From the records, return each line that has the word "computer" in it.

[Saved data entries]
++++++
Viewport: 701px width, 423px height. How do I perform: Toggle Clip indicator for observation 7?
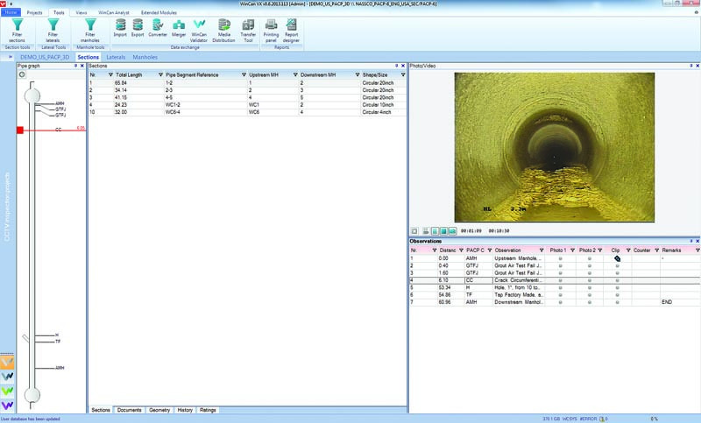point(616,303)

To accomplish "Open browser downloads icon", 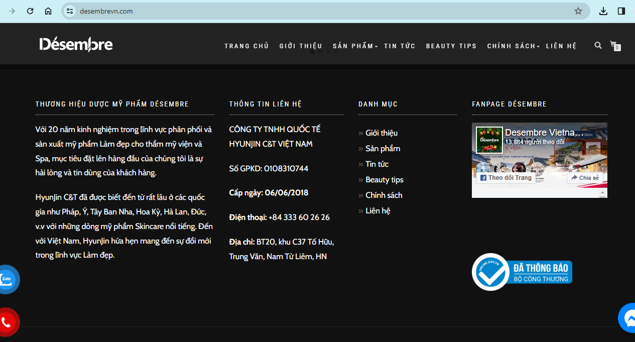I will pos(603,11).
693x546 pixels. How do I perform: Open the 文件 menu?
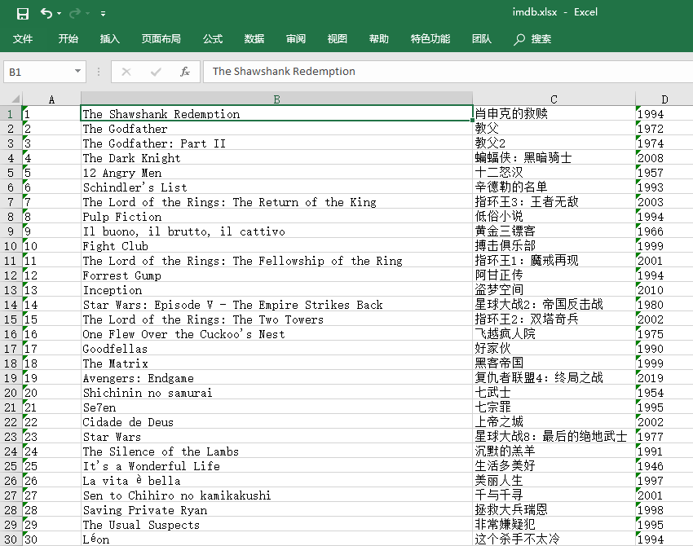(x=24, y=37)
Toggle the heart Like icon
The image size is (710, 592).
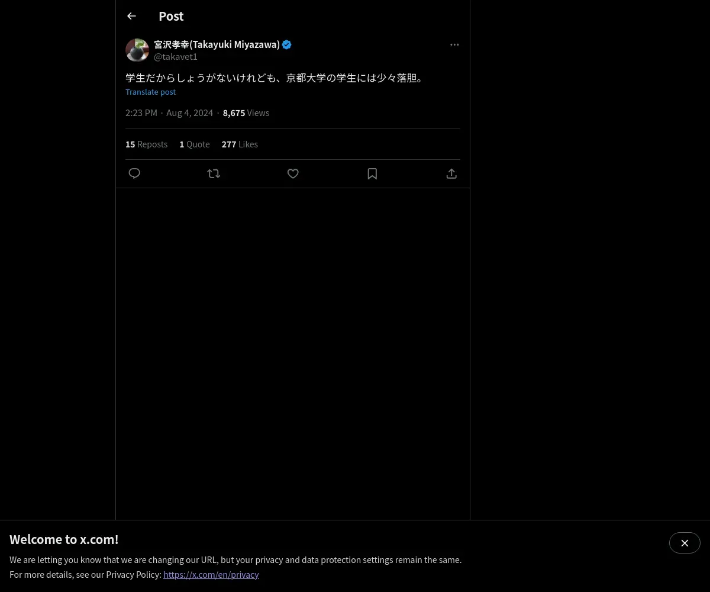point(293,173)
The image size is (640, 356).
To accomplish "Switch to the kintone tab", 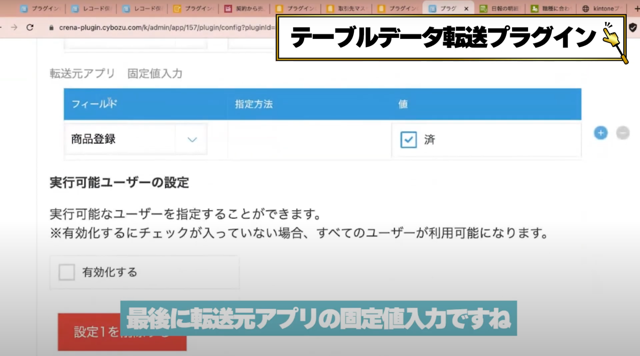I will [601, 9].
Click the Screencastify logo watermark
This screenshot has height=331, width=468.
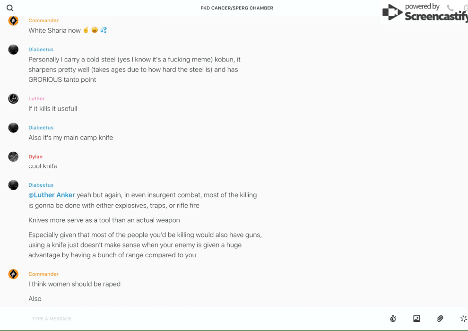click(x=425, y=13)

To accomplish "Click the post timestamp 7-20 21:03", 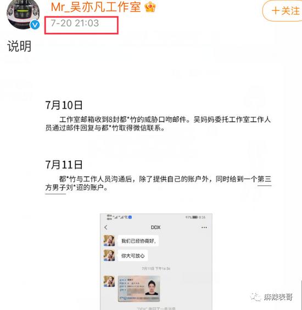I will 75,23.
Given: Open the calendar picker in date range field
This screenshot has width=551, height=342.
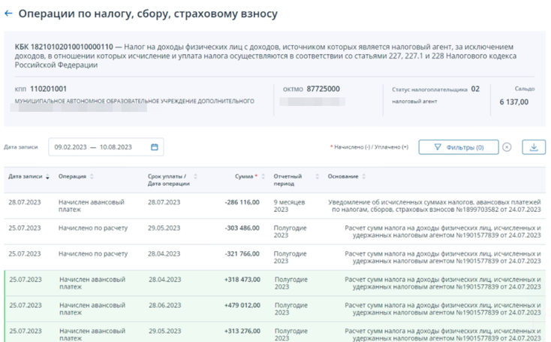Looking at the screenshot, I should (x=155, y=147).
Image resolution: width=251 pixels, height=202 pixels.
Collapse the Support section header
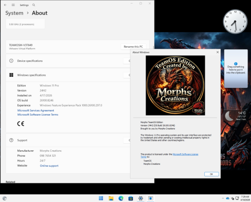point(68,140)
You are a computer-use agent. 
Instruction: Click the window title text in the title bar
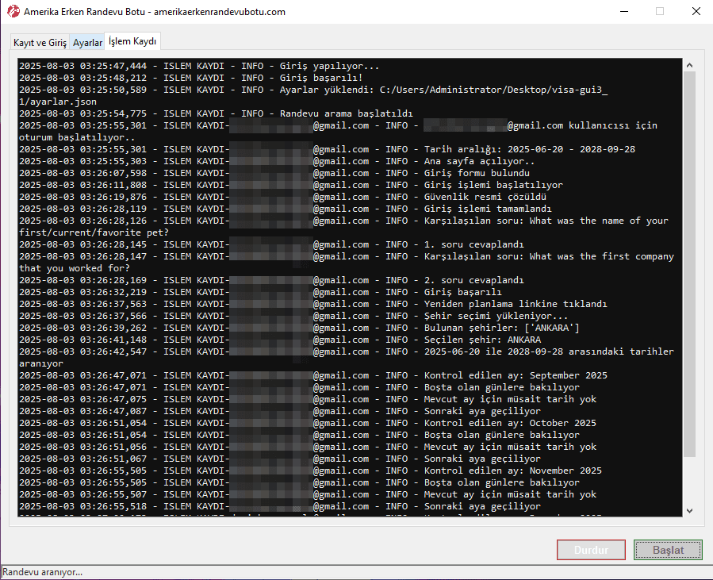155,12
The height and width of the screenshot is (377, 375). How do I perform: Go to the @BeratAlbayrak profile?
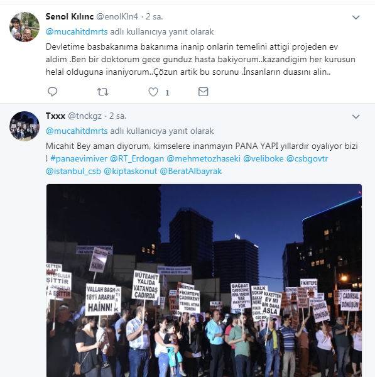point(190,171)
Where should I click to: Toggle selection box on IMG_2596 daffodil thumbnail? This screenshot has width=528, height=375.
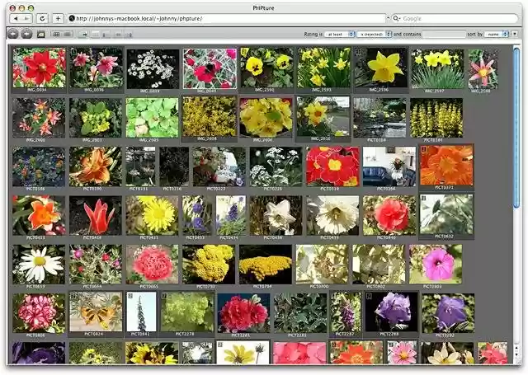[358, 51]
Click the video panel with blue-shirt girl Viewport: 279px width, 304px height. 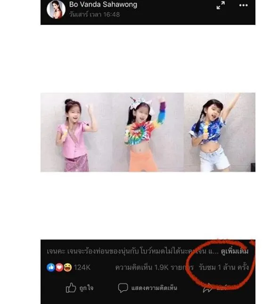[x=220, y=132]
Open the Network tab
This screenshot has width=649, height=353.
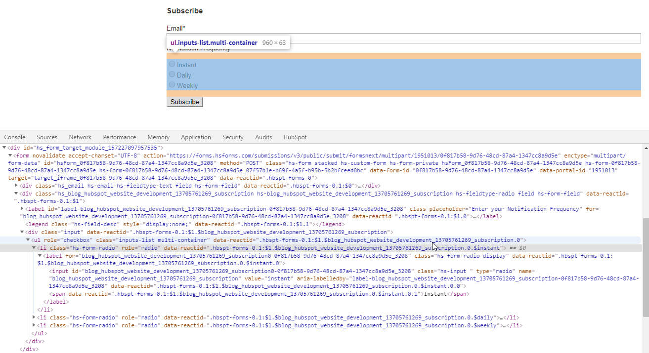click(80, 137)
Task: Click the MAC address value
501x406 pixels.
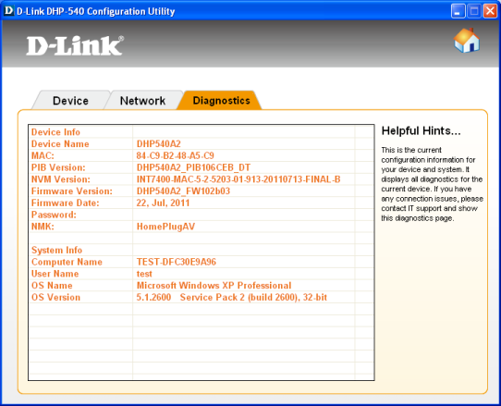Action: pos(175,155)
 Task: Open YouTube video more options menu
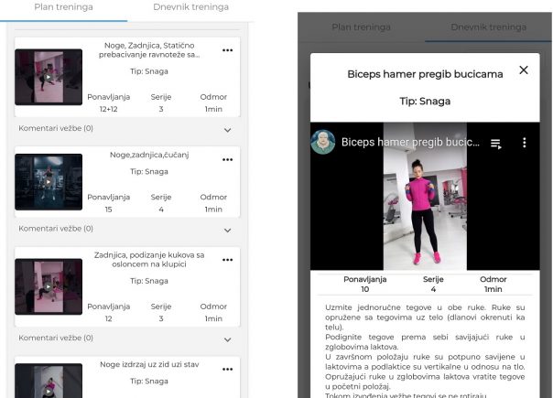pos(525,144)
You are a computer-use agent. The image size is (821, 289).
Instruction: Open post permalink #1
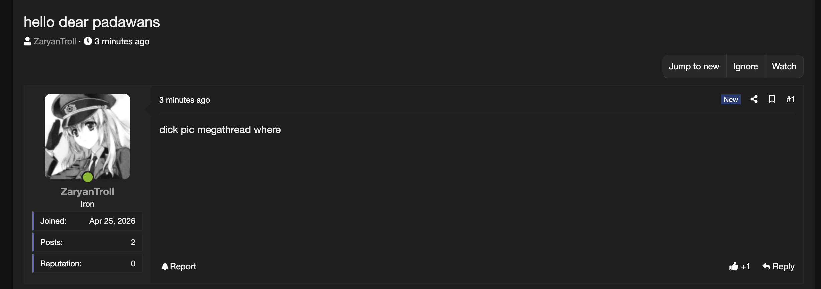[x=790, y=99]
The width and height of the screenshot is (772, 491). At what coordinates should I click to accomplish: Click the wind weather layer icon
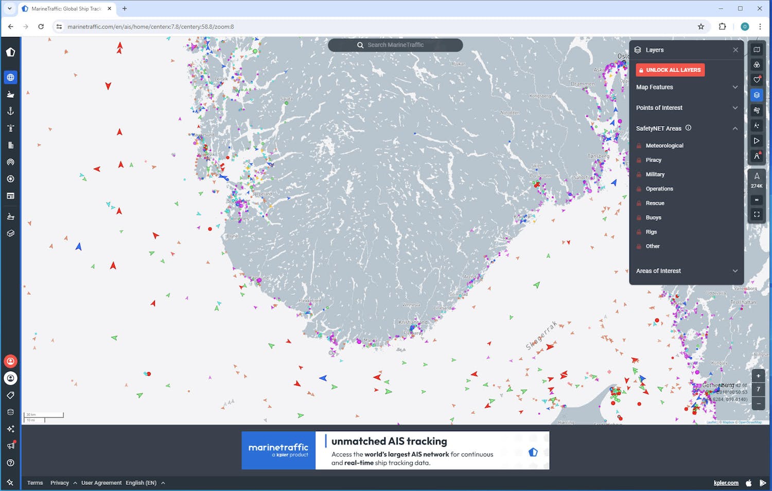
++++++
- Task output -
You are a computer-use agent. 
You are a computer-use agent. The image size is (821, 289).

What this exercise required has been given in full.